For the most part, the two big faiths co-existed for centuries; though persecution and violence were not unknown, few saw religion as the primary determinant of their loyalties. In the great revolt of 1857 against the British, Hindus and Muslims rose as one, rallying under the banner of the last Mughal king. But the Hindu-Muslim unity seen in that revolt led the alarmed British to adopt a policy of ‘‘divide and rule’’ that sowed mutual suspicions and hatreds. In Indian eyes, the policy found its culmination, 90 years later, in partition.
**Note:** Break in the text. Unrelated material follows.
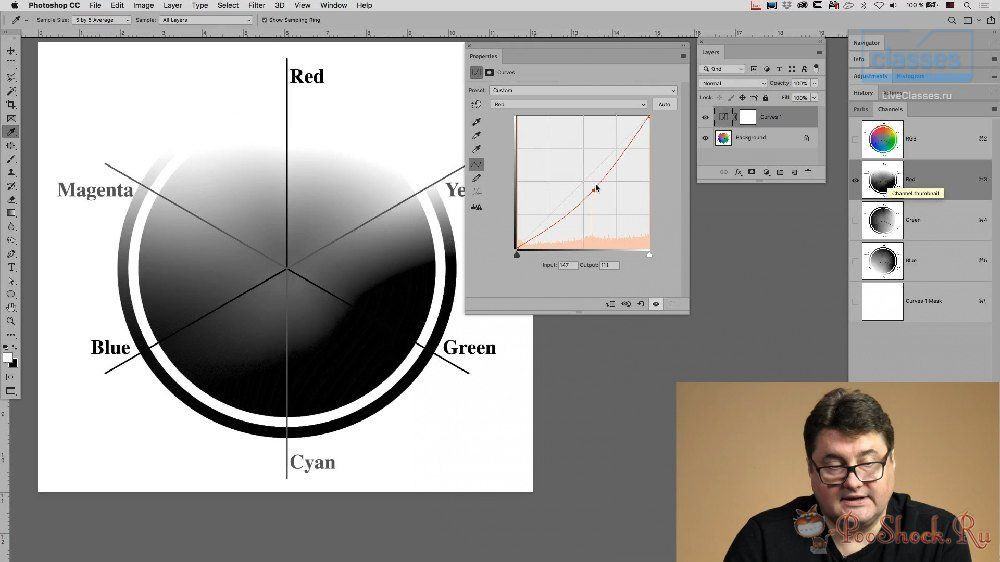Image resolution: width=1000 pixels, height=562 pixels.
Task: Open the Red channel dropdown in Curves
Action: 569,104
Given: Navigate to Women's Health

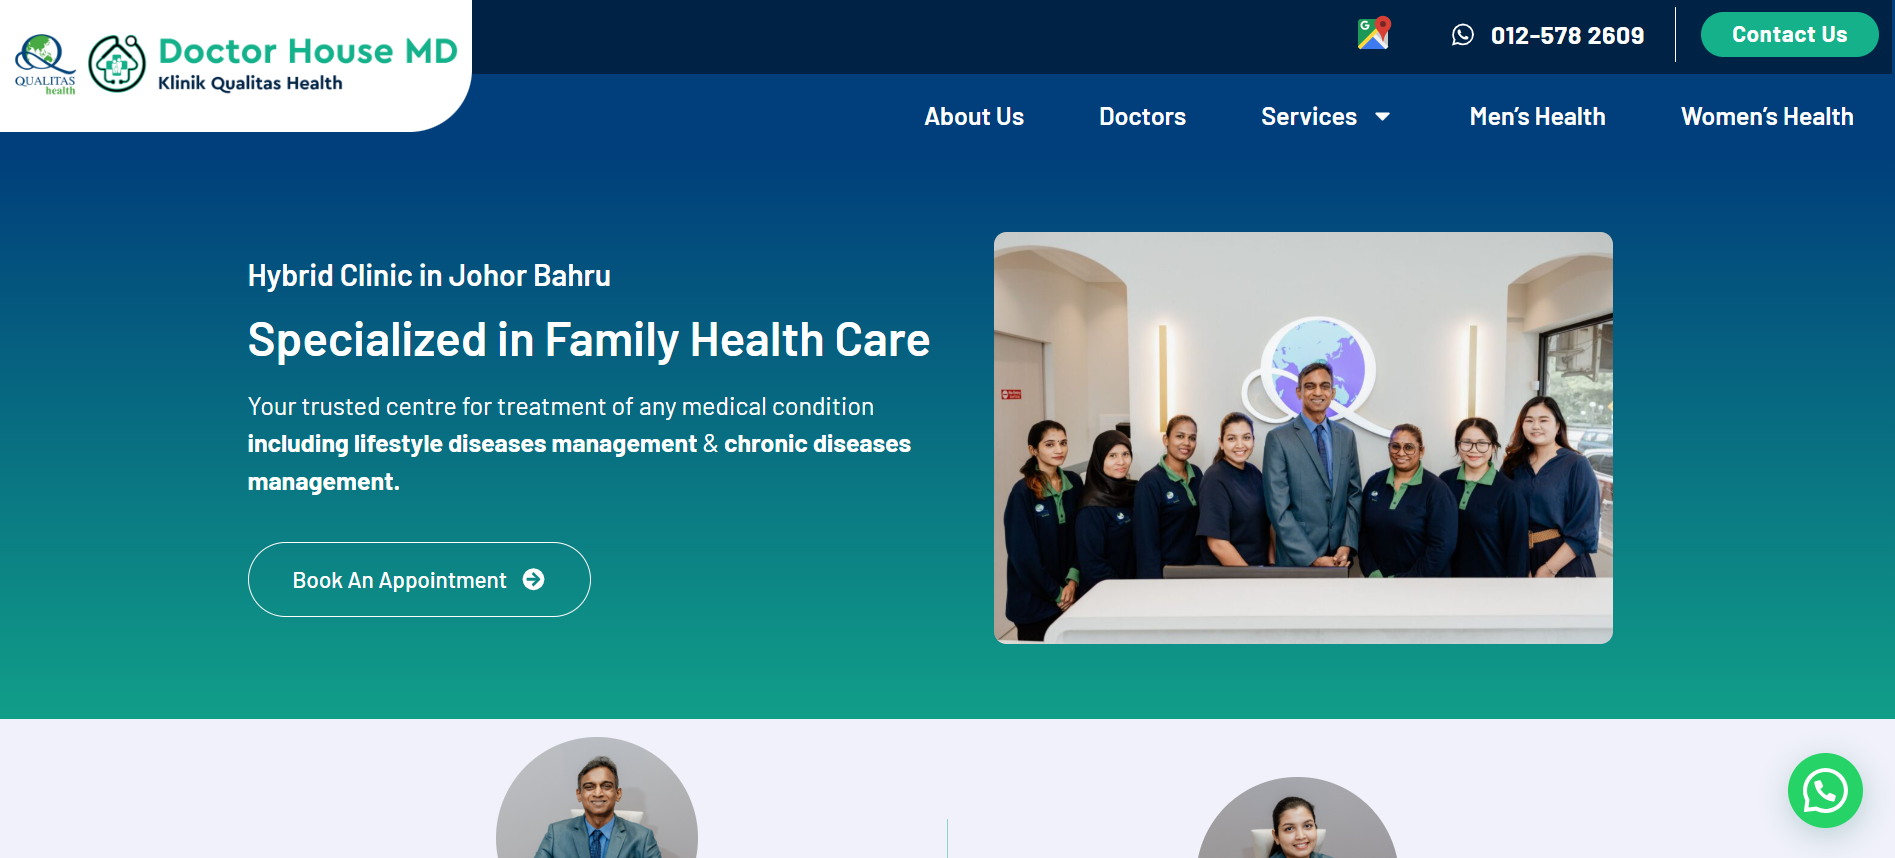Looking at the screenshot, I should pos(1767,117).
The tragic flashpoint of Kashmir, which has twice brought the two countries to war and several times to the brink of it, is described by some in Pakistan as the ‘‘unfinished business of partition’’. When a student at Cambridge, Chaudhury Rehmat Ali, invented the name ‘‘Pakistan’’ (land of the pure) for the country he hoped would be created for his co-religionists, the ‘‘k’’ in his neologism stood for Kashmir, a mountainous, predominantly Muslim state in northern India. But when partition finally took place, the maharajah of Kashmir, who was Hindu and facing an invasion from Pakistan, acceded to India instead. War ensued, leaving both countries with a portion of the state and a dotted line (the Line of Control) across the maps.


Pakistan argues that the Muslim-majority state should have always been part of the Muslim country; India points to Kashmir’s Muslim majority as proof of the pluralism of its secular democracy. So for years the talk has been of war, militancy, terrorism and now the nuclear threat. And yet history entwines the two countries together with bonds of paradox. India derives its name from the river Indus, which flows in Pakistan. The partition of 1947 created a state for India’s Muslims, but today there are more Muslims in secular India than in Islamic Pakistan. The two countries share common languages, costumes, customs and cuisines; when their citizens meet abroad, they slip easily into camaraderie. Indian films, music and clothes remain wildly popular across the border, and Pakistani cricketers and musicians are lionised in India.

Strikingly, as part of his peace overture, Vajpayee suggested that the two countries and their sibling, Bangladesh (once East Pakistan), jointly commemorate the 150th anniversary three years from now of the great revolt of 1857. His proposal was received warily; history has so far been a force for division on the subcontinent, not of unity.

But Vajpayee himself, once a leading member of a Hindu nationalist party whose platform called for the undoing of partition and the re-creation of an ‘‘undivided India’’, had proved he could transcend the past by paying tribute at the Minar-e-Pakistan in Lahore, a shrine to that country’s founding. And Musharraf, a trained man of war whose own family left India for Pakistan upon partition, has shown signs of his determination to reinvent himself as a man of peace.


So there is hope. ‘‘History has been made,’’ Musharraf told a news conference after his meeting with Vajpayee. The challenge for both countries is now to demonstrate that history has also been overcome.